A czy wy wiecie, że istnieje coś takiego jak edukacja ekonomiczna? A czy wiecie, że w 2024 r. obchodzimy Rok Edukacji Ekonomicznej? A czy zastanawiacie się, Państwo, po co o tym pisać w felietonie o ekologii? Ano dlatego, że bardzo sensowne jest łączenie edukacji ekonomicznej z edukacją środowiskową. Wyobrażam sobie bowiem, że obok „klasycznej ekonomii”, bankowości, finansów, przedsiębiorczości czy innowacyjności przedmiotem zainteresowania powinna być również edukacja o ekonomii środowiskowej, uwzględniająca między innymi świadczenia ekosystemowe!

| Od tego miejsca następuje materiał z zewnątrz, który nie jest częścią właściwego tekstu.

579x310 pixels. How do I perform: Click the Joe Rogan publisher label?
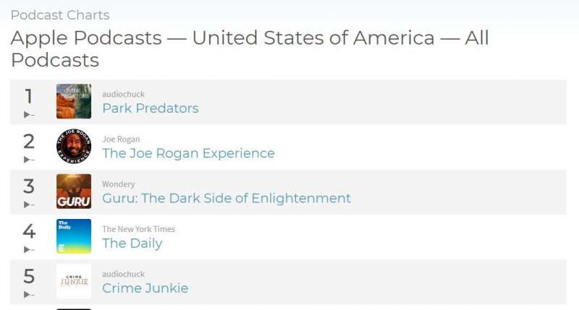[x=121, y=139]
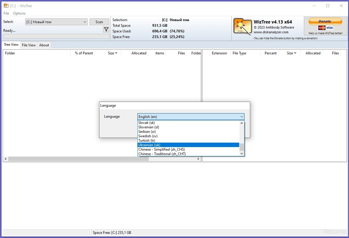Open the File menu
This screenshot has height=238, width=349.
(6, 13)

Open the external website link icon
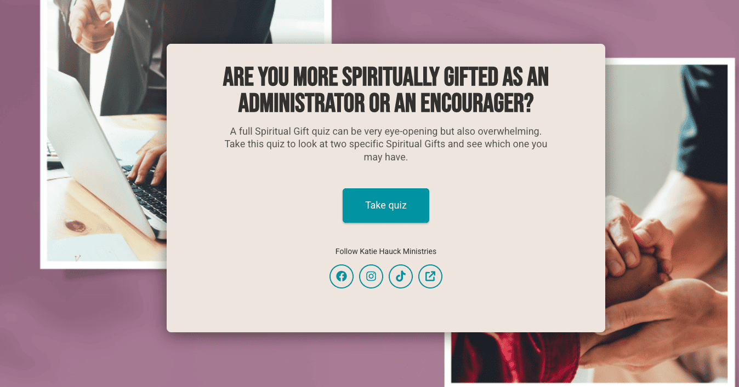(430, 276)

Tak, tak, znam te opowieści, że „ekologia zawsze blokuje rozwój gospodarczy”, że „nie da się pogodzić interesów ekologicznych z interesami ekonomicznymi”, że „albo ekologia, albo rozwój”. Jednak jest to bardzo stare, nieadekwatne do współczesnych wyzwań podejście i w sumie kompromitujące głosicieli takich poglądów.
Przyrodnicy nie zawsze zgadzają się z argumentami ekosystemowymi, mówiąc zresztą bardzo słusznie, że przyroda jako taka jest cenna i tylko jej podstawowe wartości wystarczą, by ją ochronić. Prawda! Ale jednocześnie jest kategoria ludzi, którym potrzeba innych argumentów – np. takich o potencjale przyrody do dostarczania usług dla ludzi. Tylko ta argumentacja wystarczy, by zrozumieć, że degradując środowisko, ograniczamy jego potencjał do dostarczania nam usług.
Co to takiego w ogóle te świadczenia ekosystemowe?
W największym skrócie, to koncepcja ekonomiczna, ekonomii środowiskowej polegająca na wyliczaniu znaczenia ekonomicznego naturalnych ekosystemów, wyliczenia ekonomicznych korzyści dla dobrobytu człowieka; to pewna koncepcja wskazania wartości przyrodniczych przeliczalnych na finanse.
Koncepcja świadczeń ekosystemowych przypomina, że potencjał przyrody do dostarczania usług zależy od stanu ekosystemów, pokazuje wyraźnie, że degradując środowisko, ograniczamy jego potencjał; że zyskując coś dzięki degradacji środowiska, coś też tracimy. Przy czym, owo „zyskujemy” (np. przestrzeń do zabudowy) jest niewspółmiernie mniejsze od tego, co tracimy (np. zasoby wody, obszary leśne pełniące wielorakie funkcje itp.).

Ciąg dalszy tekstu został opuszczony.